Enhancement to new "decommission" command rejected

What I have recommended at a workaround to others is to create a new domain and set the default management class to what meets their needs (60 days, 6 months, a year, whatever). Then update the node to be in that new domain. When expiration run, all objects not bound to the default management class will now default to the default, since the original management class would not exist. And will expire based on the current retention in that domain. No need to copy the domain with all the management classes and update them all individually.

I tested this, and you can even change the node to a new domain after it's been decommissioned. So if you already have nodes that are decommissioned with retentions that are longer than you wish to keep them now, you can still do it.
 
What I have recommended at a workaround to others is to create a new domain and set the default management class to what meets their needs (60 days, 6 months, a year, whatever). Then update the node to be in that new domain. When expiration run, all objects not bound to the default management class will now default to the default, since the original management class would not exist. And will expire based on the current retention in that domain. No need to copy the domain with all the management classes and update them all individually.

I tested this, and you can even change the node to a new domain after it's been decommissioned.

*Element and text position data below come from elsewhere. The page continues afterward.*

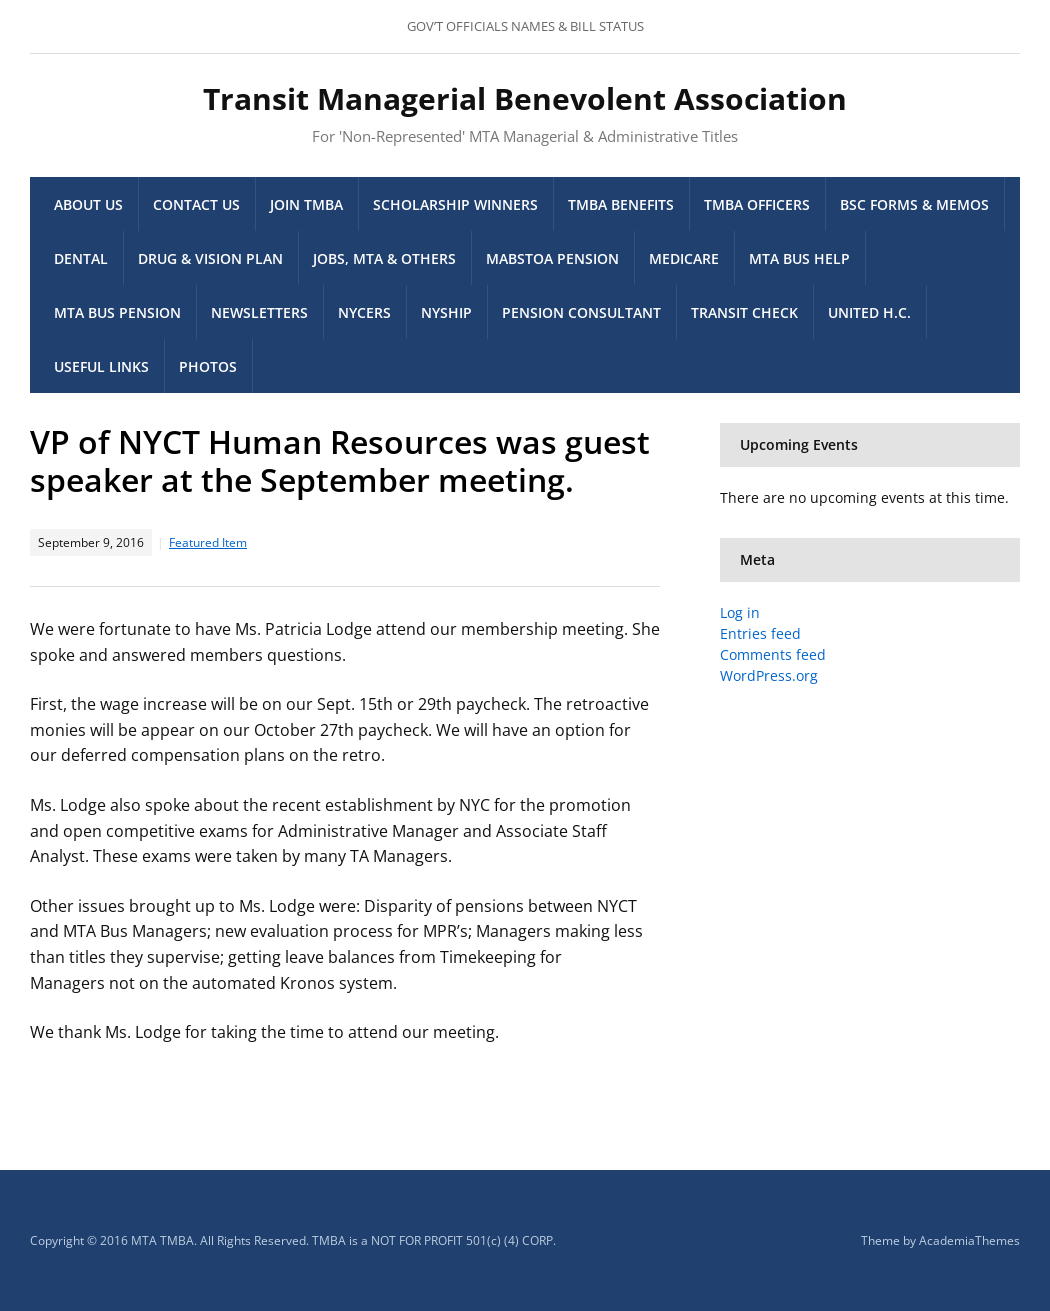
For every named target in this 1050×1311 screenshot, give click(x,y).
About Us (88, 204)
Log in (740, 612)
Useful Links (101, 366)
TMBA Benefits (621, 204)
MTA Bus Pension (117, 312)
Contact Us (196, 204)
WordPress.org (769, 675)
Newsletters (259, 312)
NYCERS (364, 312)
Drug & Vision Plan (210, 258)
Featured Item (208, 542)
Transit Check (744, 312)
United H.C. (869, 312)
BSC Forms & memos (914, 204)
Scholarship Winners (455, 204)
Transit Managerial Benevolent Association (525, 98)
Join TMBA (306, 204)
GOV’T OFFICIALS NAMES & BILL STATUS (525, 26)
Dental (81, 258)
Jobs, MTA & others (384, 258)
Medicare (684, 258)
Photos (208, 366)
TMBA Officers (757, 204)
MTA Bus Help (799, 258)
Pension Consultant (581, 312)
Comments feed (773, 654)
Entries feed (760, 633)
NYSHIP (446, 312)
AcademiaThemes (969, 1240)
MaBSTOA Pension (552, 258)
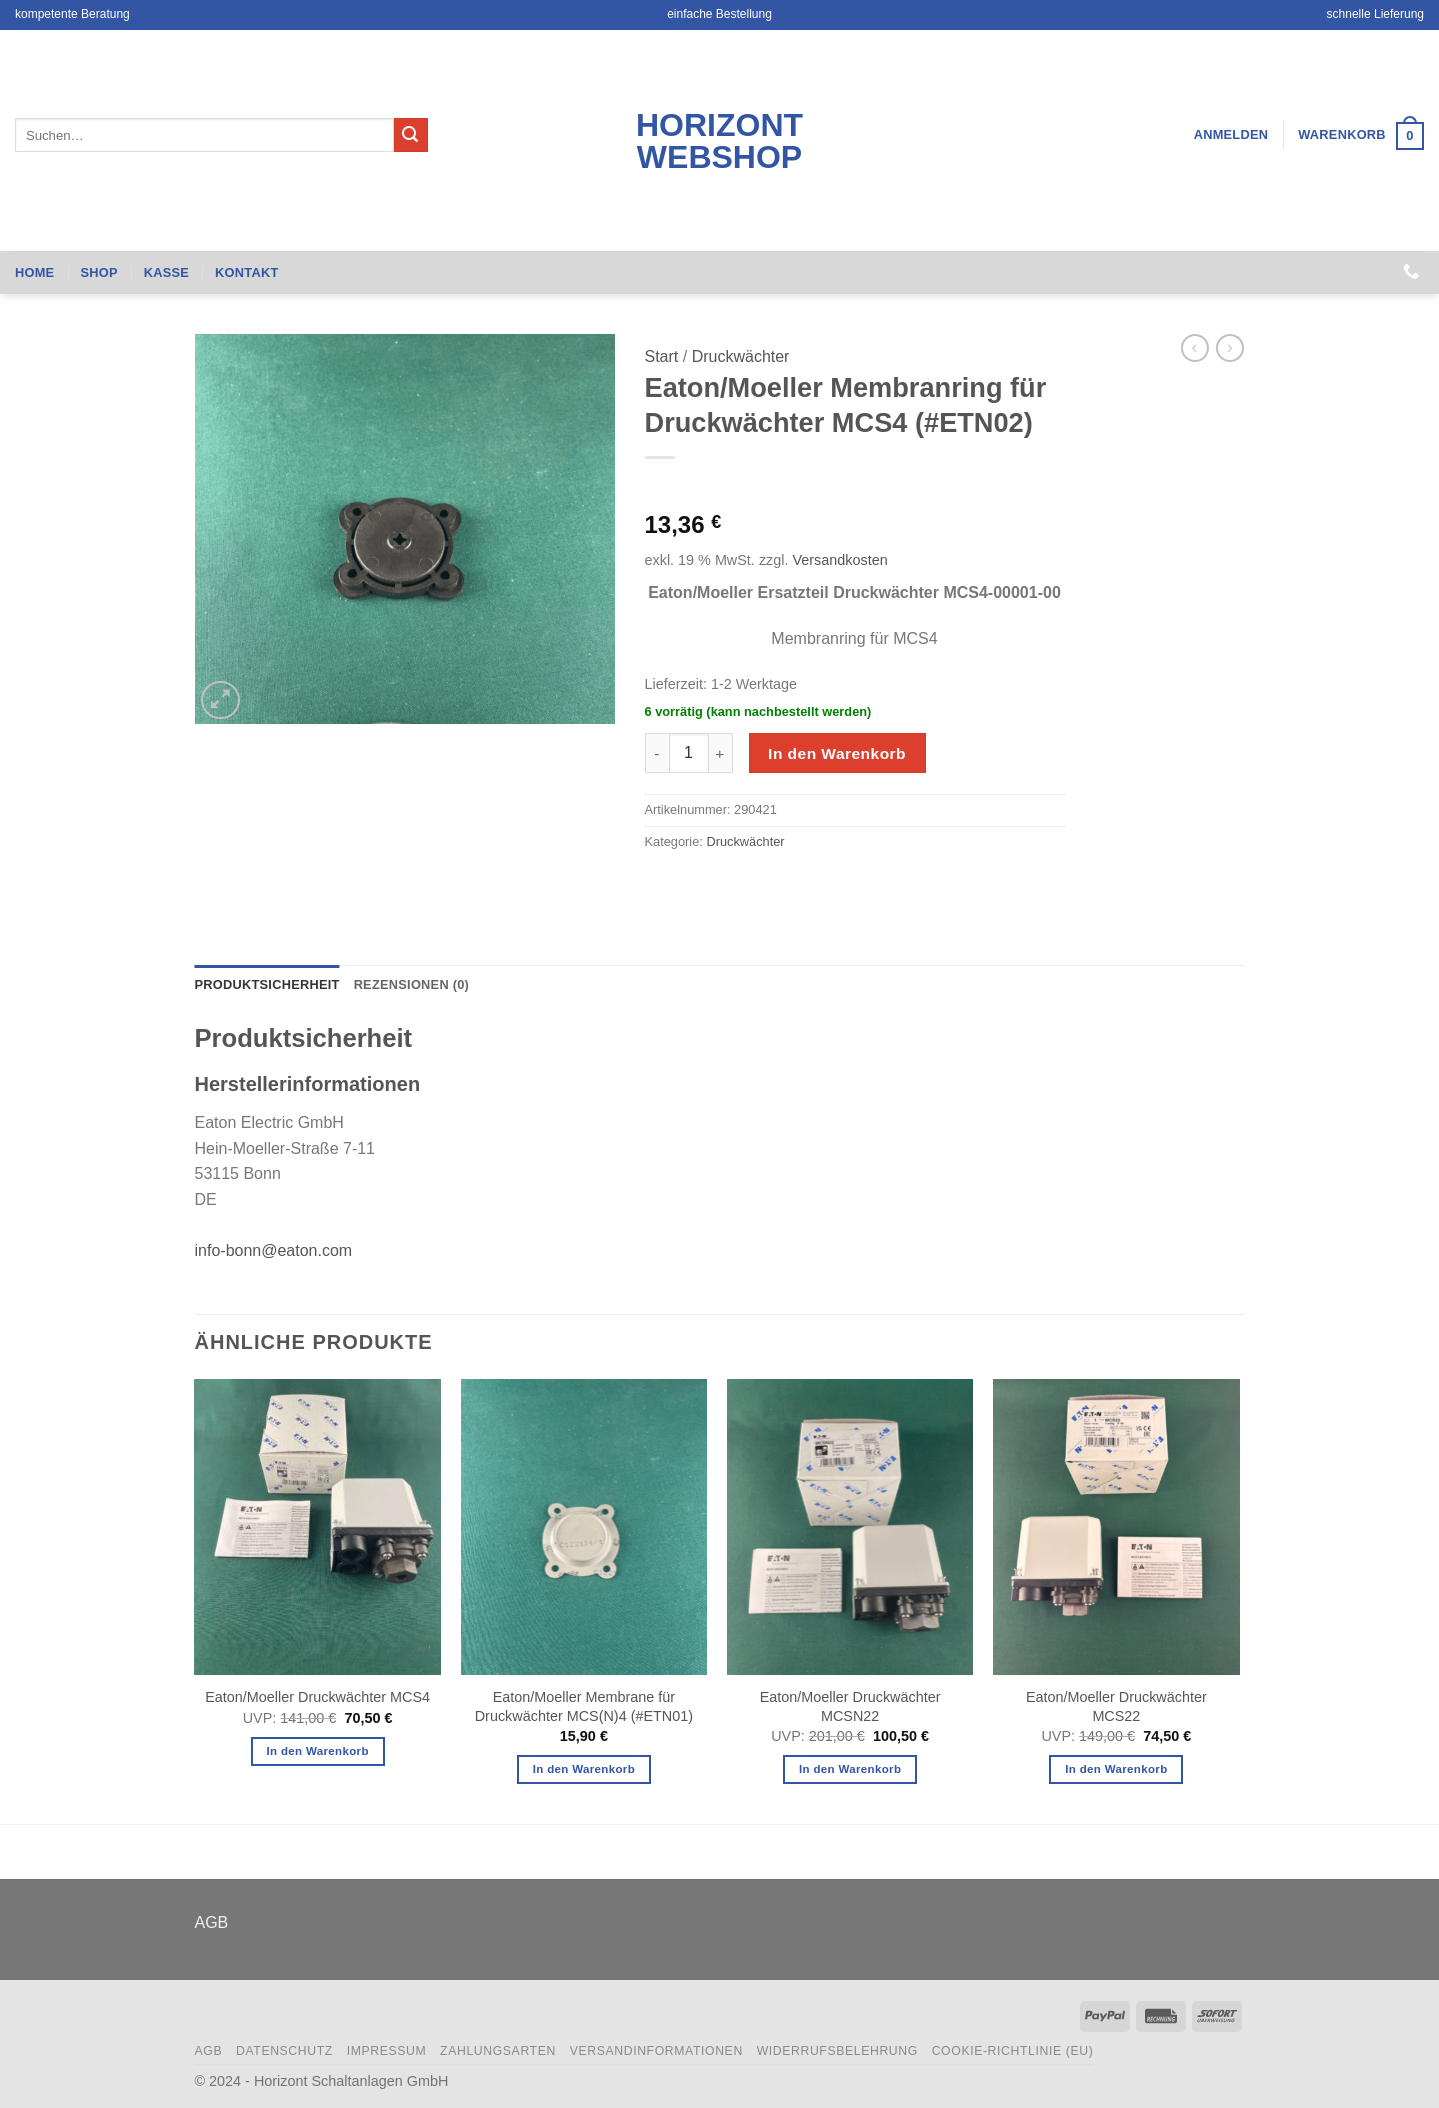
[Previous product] (1230, 348)
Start (662, 356)
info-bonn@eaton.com (274, 1250)
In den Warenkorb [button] (317, 1751)
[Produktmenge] (689, 753)
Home (34, 272)
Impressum (387, 2051)
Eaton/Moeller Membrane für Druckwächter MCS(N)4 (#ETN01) (584, 1706)
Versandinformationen (656, 2051)
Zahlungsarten (498, 2051)
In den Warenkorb (837, 753)
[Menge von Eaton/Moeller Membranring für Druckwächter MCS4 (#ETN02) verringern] (657, 753)
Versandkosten (839, 560)
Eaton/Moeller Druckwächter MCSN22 (850, 1706)
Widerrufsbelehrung (837, 2051)
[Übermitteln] (411, 135)
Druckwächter (741, 356)
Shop (98, 272)
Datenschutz (284, 2051)
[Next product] (1195, 348)
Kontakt (246, 272)
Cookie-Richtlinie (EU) (1013, 2051)
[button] (1231, 135)
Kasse (166, 272)
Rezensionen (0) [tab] (411, 984)
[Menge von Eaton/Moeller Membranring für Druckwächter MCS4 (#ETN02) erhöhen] (721, 753)
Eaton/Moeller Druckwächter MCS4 (317, 1697)
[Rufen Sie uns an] (1411, 272)
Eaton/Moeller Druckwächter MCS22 (1116, 1706)
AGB (212, 1922)
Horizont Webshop (719, 141)
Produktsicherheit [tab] (267, 984)
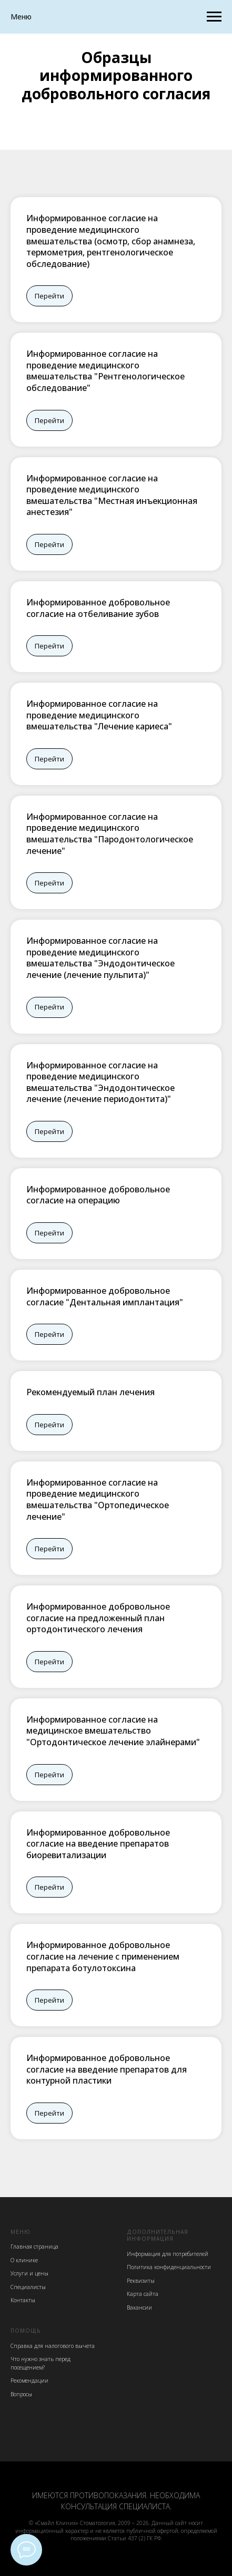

So if you already have nodes that are decommissioned with retentions that are longer than you wish to keep them now, you can still do it.

It just sucks to know that the Developers does not see this as an opportunity for advancement.

TSM is being slapped left and right as new backup software are getting better than before - some have provisions that outruns TSM capability from a data management perspective like faster DB backups and restores, ease of access to VM Ware vCenter, etc.